The tech is there, the base model needs to be better
Not saying its a good or bad idea, but pointing out that having a fixed state in between has interesting applications in this space
It's definitely something we are tracking to do as well =)
the hardware lottery, well... imo it's really about leveraging fully parallel training to learn how to use a memory. attention is quadratic but it can be computed in parallel. it's an end to end learned memory. getting that kind of pattern into RNNs won't be easy but it's going to be crucial before we boil the ocean.
Arguably with other recurrent architecture (State Space, etc) with very different design implementation. The issue of old recurrent design was just the way LSTM was designed. Not the recurrent nature.

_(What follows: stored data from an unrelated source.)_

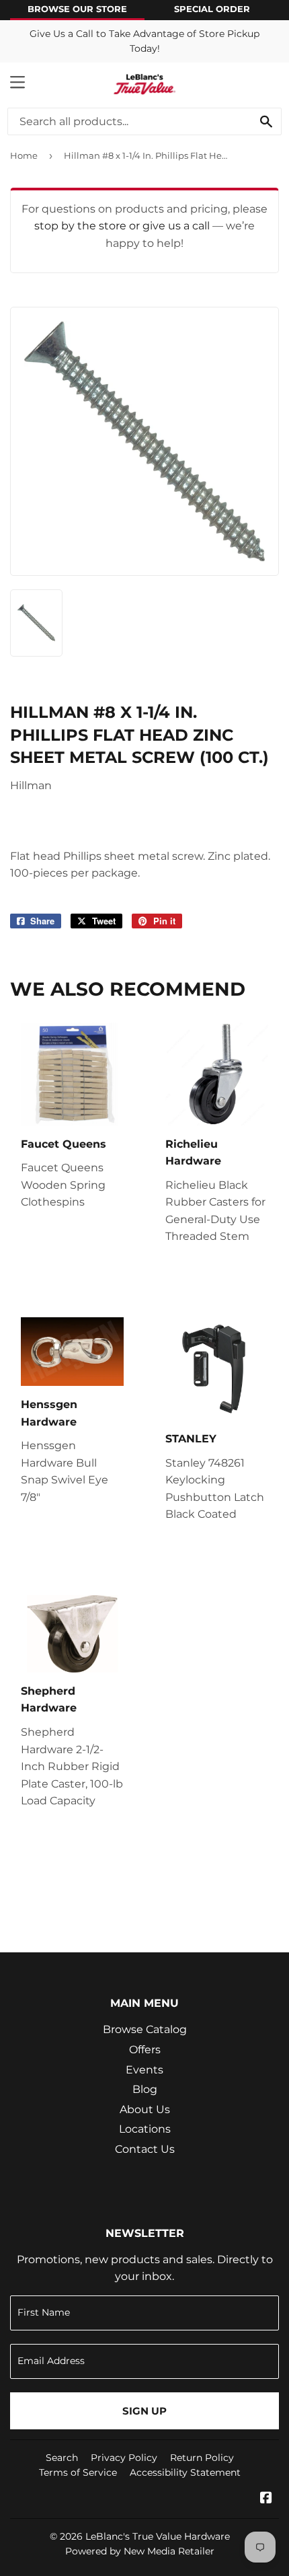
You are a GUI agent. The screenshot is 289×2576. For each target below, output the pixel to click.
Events (144, 2069)
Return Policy (202, 2457)
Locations (145, 2129)
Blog (144, 2089)
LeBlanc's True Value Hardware (157, 2536)
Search (62, 2457)
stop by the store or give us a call (123, 225)
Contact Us (145, 2149)
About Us (145, 2109)
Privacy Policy (124, 2457)
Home (24, 155)
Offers (145, 2049)
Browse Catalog (145, 2029)
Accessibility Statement (185, 2472)
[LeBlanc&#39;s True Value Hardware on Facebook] (266, 2499)
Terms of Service (78, 2472)
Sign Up (144, 2410)
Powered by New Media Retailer (139, 2551)
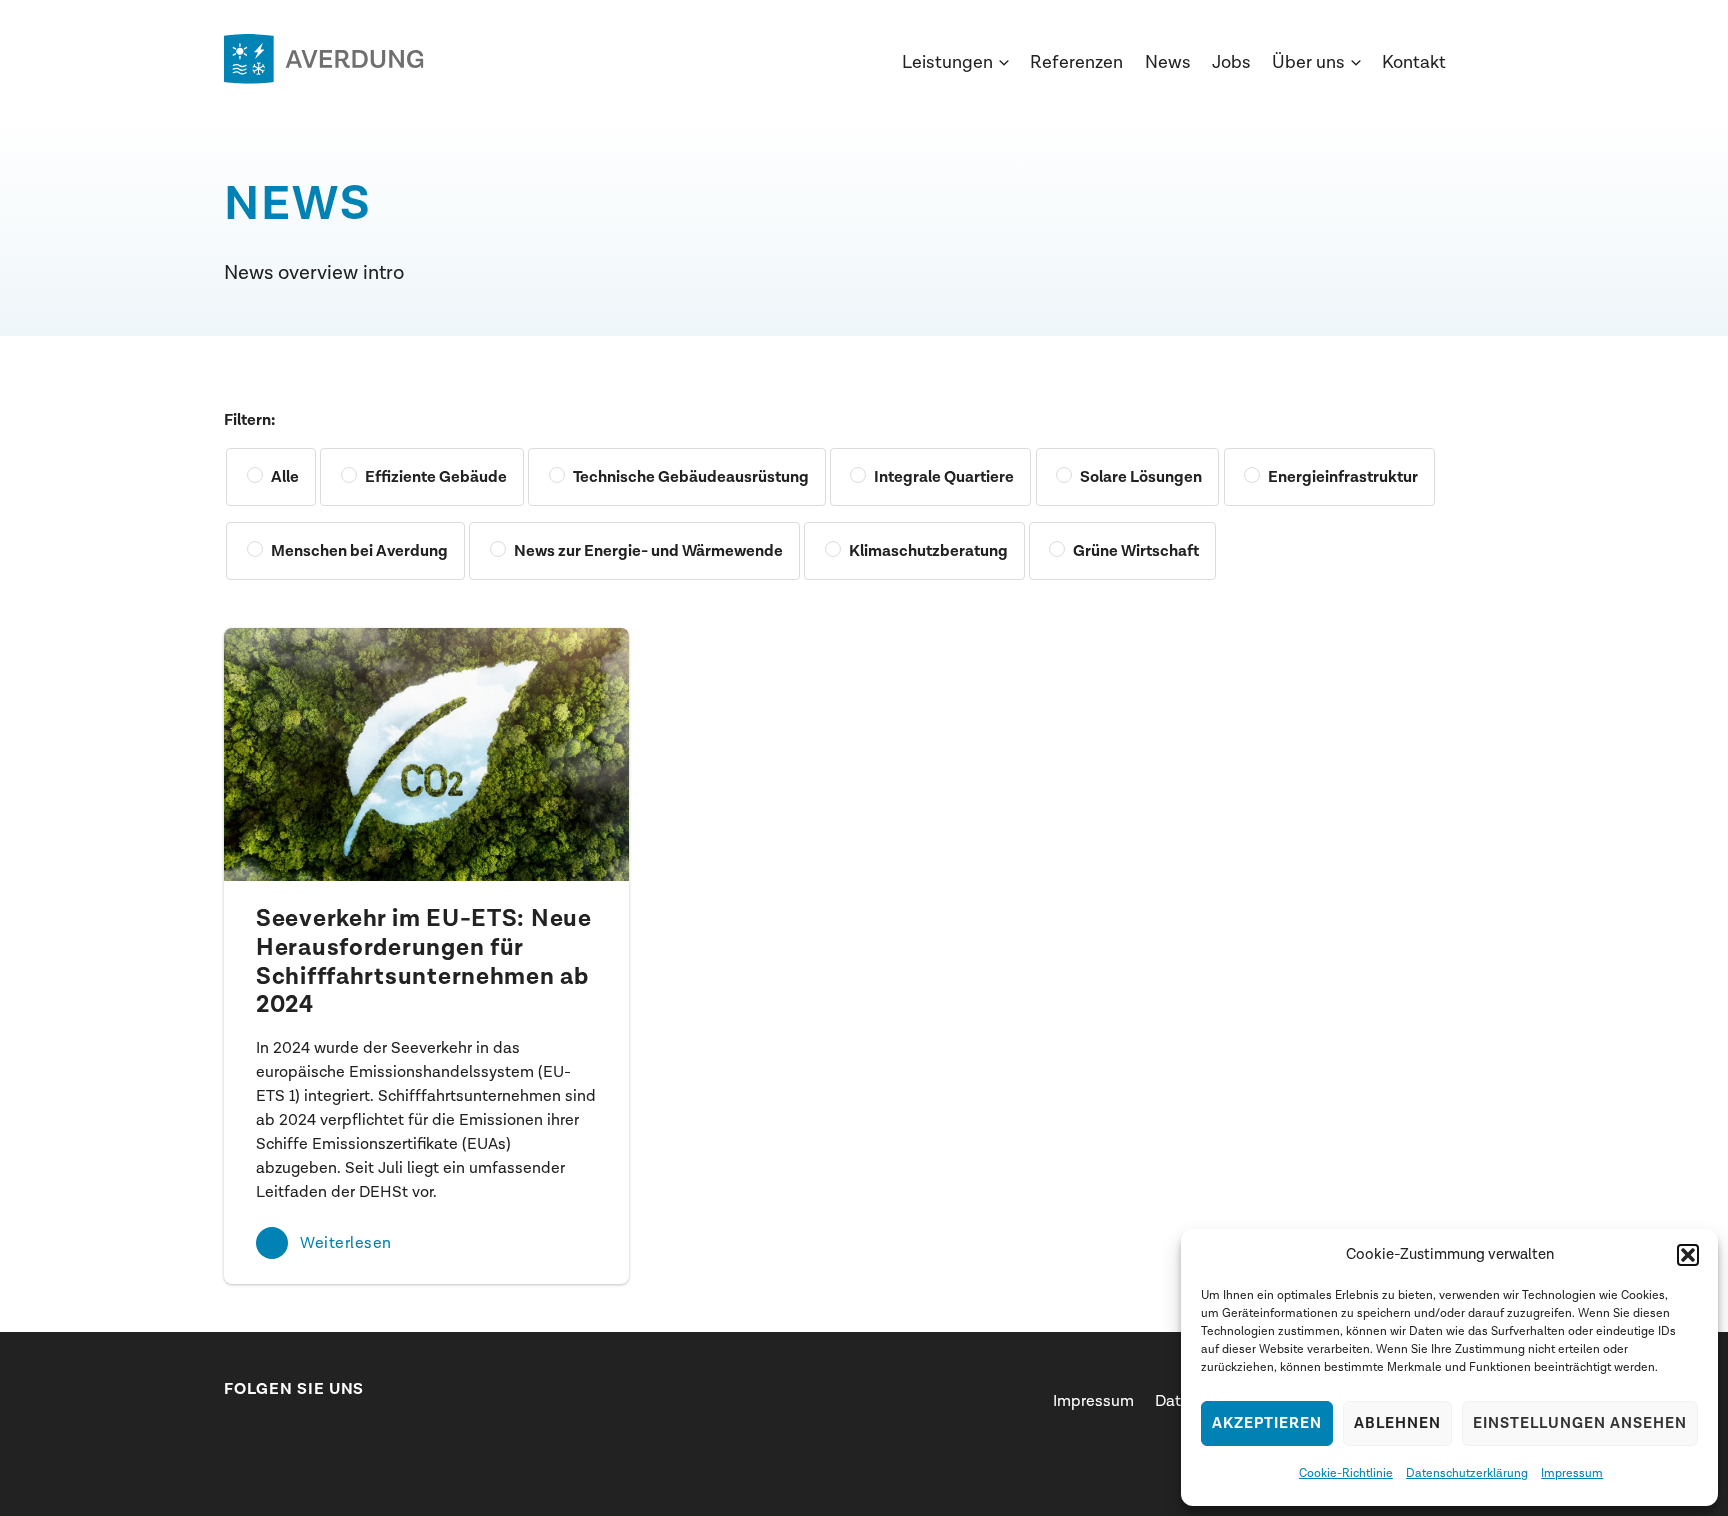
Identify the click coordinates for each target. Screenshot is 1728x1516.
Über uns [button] (1308, 62)
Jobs (1231, 62)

This is a full drop in replacement for any transformer model use cases on model sizes 32B and under, as it has equal performance to existing open 32B models in most benchmarks
We are in works on a 70B, which will be a full drop in replacement for most text use cases
Maybe I'm misunderstanding but it seems like they still depend on an attention based model to train their model? While it's interesting and would definitely enable the personalized AI they seem to be going for, I don't really see how they can say that it's not based on attention architecture. Someone still needs to shell out the big bucks to train that teacher model, no?
I view it more as a shortcut. We have trained 7B and 14B models from scratch, matching transformer performance with similar sized datasets.
This has been shown to even slightly outperform transformer scaling law, with the training we done from 1B to 14B. And we expect it to do so as we scale.
However as of this point, answering and settling that debate for good at 72B scale - is a $5 Million dollar bill. So for now, we use the short cuts, to just show that it actually works - and use that money to iterate and improve the architecture faster.